### WHAT YOU WILL DO
Restrict the output to the lines below starting at the one that contains "Open the @beffjezos mention link" and ending at the one that contains "Given: Select Bitcoin", and restate them word for word, both ends included.

### DATA UNDER STUDY
*-*-*
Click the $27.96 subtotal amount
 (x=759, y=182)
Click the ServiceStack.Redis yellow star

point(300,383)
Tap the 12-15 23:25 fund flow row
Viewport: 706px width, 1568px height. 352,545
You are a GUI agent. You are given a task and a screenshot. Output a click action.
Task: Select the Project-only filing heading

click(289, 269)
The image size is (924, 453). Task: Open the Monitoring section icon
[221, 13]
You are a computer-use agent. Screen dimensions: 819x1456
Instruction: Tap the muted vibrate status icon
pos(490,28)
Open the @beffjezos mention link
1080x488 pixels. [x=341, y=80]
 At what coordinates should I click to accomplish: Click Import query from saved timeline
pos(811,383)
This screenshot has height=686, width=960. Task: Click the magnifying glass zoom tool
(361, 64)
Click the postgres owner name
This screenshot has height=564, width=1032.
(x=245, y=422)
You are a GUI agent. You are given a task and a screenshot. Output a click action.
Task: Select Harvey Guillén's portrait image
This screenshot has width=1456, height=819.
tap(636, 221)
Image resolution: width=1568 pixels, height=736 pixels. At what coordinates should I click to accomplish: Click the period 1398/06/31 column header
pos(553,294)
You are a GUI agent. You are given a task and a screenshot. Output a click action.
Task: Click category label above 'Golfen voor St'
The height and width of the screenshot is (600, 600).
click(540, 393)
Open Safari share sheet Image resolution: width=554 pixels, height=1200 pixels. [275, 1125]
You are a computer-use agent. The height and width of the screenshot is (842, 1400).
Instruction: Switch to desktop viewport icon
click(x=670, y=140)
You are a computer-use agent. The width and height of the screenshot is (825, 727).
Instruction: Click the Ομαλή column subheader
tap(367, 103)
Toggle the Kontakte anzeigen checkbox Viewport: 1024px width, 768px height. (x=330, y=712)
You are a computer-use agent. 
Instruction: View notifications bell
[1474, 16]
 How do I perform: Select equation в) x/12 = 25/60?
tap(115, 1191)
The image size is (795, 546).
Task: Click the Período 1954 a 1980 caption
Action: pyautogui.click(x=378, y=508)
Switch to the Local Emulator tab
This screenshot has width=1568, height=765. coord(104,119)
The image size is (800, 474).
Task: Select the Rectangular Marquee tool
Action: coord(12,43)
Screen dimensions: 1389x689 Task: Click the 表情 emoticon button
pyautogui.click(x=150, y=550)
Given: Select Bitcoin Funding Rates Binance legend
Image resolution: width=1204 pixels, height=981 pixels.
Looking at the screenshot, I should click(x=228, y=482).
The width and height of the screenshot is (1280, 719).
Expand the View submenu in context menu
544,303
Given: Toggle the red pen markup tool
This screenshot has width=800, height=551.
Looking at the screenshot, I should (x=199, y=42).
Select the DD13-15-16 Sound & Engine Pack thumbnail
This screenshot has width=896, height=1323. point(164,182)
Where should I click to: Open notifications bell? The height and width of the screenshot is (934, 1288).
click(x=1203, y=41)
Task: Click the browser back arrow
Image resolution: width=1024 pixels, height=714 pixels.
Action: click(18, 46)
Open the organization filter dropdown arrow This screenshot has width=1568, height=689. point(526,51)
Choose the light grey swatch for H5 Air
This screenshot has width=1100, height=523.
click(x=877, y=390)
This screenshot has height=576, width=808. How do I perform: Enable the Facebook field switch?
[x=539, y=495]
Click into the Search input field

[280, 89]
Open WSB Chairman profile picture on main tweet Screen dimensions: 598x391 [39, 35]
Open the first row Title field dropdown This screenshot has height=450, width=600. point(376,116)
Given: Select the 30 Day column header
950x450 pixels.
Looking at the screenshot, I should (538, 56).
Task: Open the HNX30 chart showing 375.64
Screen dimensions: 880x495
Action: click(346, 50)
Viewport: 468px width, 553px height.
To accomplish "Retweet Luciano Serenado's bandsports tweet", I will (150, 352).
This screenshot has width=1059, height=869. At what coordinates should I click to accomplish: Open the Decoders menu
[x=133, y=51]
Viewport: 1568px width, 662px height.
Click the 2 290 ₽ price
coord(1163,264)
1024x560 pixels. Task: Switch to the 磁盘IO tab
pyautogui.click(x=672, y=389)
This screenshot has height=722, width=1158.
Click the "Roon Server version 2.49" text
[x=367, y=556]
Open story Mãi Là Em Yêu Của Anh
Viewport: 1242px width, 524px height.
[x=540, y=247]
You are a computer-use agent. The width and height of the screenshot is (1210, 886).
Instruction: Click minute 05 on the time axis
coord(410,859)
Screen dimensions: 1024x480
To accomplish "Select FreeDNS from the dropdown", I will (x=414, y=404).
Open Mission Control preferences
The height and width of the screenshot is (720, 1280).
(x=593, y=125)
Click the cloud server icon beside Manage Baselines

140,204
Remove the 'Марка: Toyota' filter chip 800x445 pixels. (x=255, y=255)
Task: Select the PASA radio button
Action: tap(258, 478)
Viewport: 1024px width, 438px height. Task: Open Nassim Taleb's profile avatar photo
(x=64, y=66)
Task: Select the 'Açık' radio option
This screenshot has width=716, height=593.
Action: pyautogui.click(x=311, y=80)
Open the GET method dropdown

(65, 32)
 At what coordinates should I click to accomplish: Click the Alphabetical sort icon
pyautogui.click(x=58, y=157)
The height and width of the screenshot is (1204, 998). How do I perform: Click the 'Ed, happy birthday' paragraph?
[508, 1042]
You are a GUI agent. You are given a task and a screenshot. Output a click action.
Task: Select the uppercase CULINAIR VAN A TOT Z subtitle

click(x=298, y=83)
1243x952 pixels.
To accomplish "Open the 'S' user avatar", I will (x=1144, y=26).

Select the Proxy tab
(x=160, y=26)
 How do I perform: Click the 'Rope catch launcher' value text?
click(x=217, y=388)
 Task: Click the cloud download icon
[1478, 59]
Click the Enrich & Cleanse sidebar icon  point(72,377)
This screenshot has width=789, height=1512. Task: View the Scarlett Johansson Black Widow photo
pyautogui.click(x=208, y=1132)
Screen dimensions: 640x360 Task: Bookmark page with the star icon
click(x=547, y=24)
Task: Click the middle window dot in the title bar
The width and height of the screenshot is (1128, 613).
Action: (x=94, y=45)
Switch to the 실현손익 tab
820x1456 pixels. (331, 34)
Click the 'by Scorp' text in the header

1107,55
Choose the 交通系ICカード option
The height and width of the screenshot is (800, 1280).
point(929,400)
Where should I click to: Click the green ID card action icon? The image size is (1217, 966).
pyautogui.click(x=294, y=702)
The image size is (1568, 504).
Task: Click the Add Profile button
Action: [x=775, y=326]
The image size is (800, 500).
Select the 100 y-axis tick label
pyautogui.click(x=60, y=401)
*-*-*
### ANSWER AREA
Open the @beffjezos mention link
1080x488 pixels. [x=341, y=80]
 At what coordinates should I click to accomplish: Click Import query from saved timeline
pos(811,383)
This screenshot has height=686, width=960. Task: Click the magnifying glass zoom tool
(361, 64)
Click the postgres owner name
This screenshot has height=564, width=1032.
(x=245, y=422)
You are a GUI agent. You are given a task and a screenshot. Output a click action.
Task: Select Harvey Guillén's portrait image
This screenshot has width=1456, height=819.
tap(636, 221)
Image resolution: width=1568 pixels, height=736 pixels. At what coordinates should I click to accomplish: Click the period 1398/06/31 column header
pos(553,294)
You are a GUI agent. You are given a task and a screenshot. Output a click action.
Task: Click category label above 'Golfen voor St'
The height and width of the screenshot is (600, 600).
click(540, 393)
Open Safari share sheet Image resolution: width=554 pixels, height=1200 pixels. [275, 1125]
You are a computer-use agent. The height and width of the screenshot is (842, 1400).
Instruction: Switch to desktop viewport icon
click(x=670, y=140)
You are a computer-use agent. The width and height of the screenshot is (825, 727).
Instruction: Click the Ομαλή column subheader
tap(367, 103)
Toggle the Kontakte anzeigen checkbox Viewport: 1024px width, 768px height. (x=330, y=712)
You are a computer-use agent. 
Instruction: View notifications bell
[1474, 16]
 How do I perform: Select equation в) x/12 = 25/60?
tap(115, 1191)
The image size is (795, 546).
Task: Click the Período 1954 a 1980 caption
Action: pyautogui.click(x=378, y=508)
Switch to the Local Emulator tab
This screenshot has width=1568, height=765. coord(104,119)
The image size is (800, 474).
Task: Select the Rectangular Marquee tool
Action: coord(12,43)
Screen dimensions: 1389x689 Task: Click the 表情 emoticon button
pyautogui.click(x=150, y=550)
Given: Select Bitcoin Funding Rates Binance legend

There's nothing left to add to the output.